Weekly News Roundup (December 2, 2018)

Sunday, December 2nd, 2018

Welcome to the final month of 2018. Where has it all gone? Or is it a case of “why did it take so long”? Regardless of which side you’re on, I think it’s safe to say that the fact that I’m talking about the calendar means I really don’t have anything more interesting to write in this intro, so I guess it’s best I just move on to the news, right?

Copyright

Google Auto-Suggest

Google’s piracy demotions system being exploited by scammers?

In case you need another reason as to why copyright take-down regimes are a bad idea because they’re too prone to abuse, well, I have another one for you this week. It appears that scammers have found a way to game Google’s anti-piracy demotion system in order to get malicious websites to rank higher for popular piracy related keywords.

The ingenious scheme involves sending bogus copyright take-down notices to Google, pretending to be well known entities such as Steam or Ubisoft, to remove game piracy related links from the rankings. To be fair, the links they’re asking to be removed do contain pirated content, and so any legitimate take-down notices containing the same links would have been removed. But the intentions behind these take-downs are not quite right, it seems, as with the real piracy links removed from the search results, the fake ones, the ones with malware, are now occupying higher positions on the search results and allowing the scammers to profit.

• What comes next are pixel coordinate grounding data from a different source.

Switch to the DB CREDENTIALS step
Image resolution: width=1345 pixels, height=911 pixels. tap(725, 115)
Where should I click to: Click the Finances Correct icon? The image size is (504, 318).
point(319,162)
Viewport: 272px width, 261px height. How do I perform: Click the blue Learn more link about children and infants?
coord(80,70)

The scammers have obviously done their homework too, as they’ve submitted “DRM” take-downs, as opposed to the normal DMCA ones. DRM take-downs on Google do not allow the website owner to file a counter-claim, to defend their position (or to inform Google that the take-down notice was a fake one to begin with), and so the scammers have found a great way to get what they want without anyone being able to do anything about it. Many of the removed URLs do contain DRM breaking tools (cracks for games), but many do not.

But since this news story has been making the rounds, it seems Google have wised up to this little trick, and they’ve started flagging some of the take-down notices as potentially fake, although the removed URLs remain removed for the present.

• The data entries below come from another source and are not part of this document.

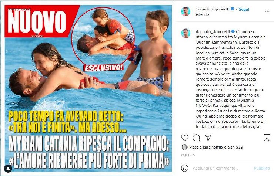Click riccardo_signoretti username in caption
Screen dimensions: 274x176
213,31
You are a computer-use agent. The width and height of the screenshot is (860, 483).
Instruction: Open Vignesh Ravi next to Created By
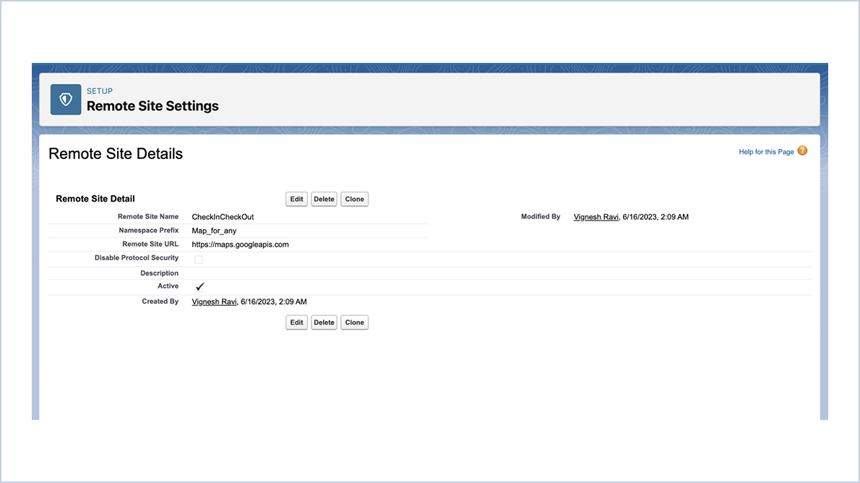(214, 302)
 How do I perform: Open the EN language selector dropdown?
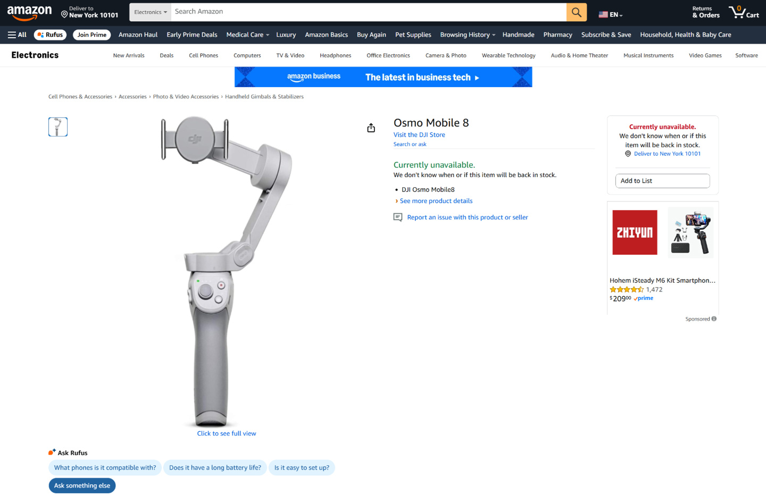(610, 14)
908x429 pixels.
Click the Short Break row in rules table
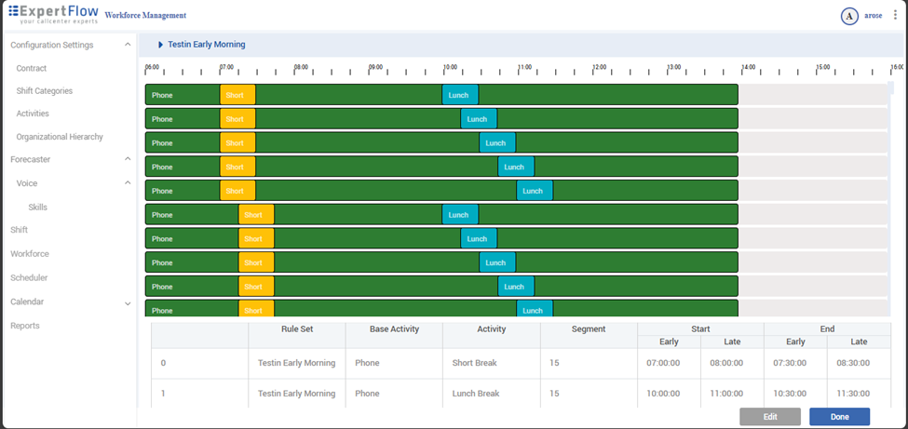point(476,364)
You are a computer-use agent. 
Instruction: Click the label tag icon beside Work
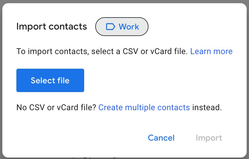(110, 27)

Abuse of copyright take-down regimes isn’t really anything new, but it usually involves companies trying to destroy competitors.

High Definition

LG UP970

Standalone Ultra HD Blu-ray players have doubled in numbers in 2018

This Christmas may be all about 4K, according to a new report by consulting firm Futuresource. The report shows that, with the average price of 4K UHD TVs now down to about the same level as a standard HDTV, adoption of these ultra high definition sets are speeding up. Global shipment of UHD TVs are expected to exceed 100 million units globally, with China being the biggest market. Even the pricier HDR enabled sets are selling well, roughly half of UHD TVs sold are now HDR capable.

Standalone Ultra HD Blu-ray players are also increasingly popular, with this year doubling the number of units sold previously, and along with that, $360 million in UHD Blu-ray disc sales.

Streaming still remains the most popular way for people to obtain 4K content though, and by streaming, it mostly means Netflix at the moment. 4K broadcasts, on the other hand, remains rare. There are still some issues to be resolved in regards to broadcasts standards, and this may mean a lot of 4K UHD TVs are already obsolete (or require a very “last decade” solution, like a set top box, for future compatibility). For now, OTT (ie. streaming) still easily beats OTA (over-the-air), when concerning 4K.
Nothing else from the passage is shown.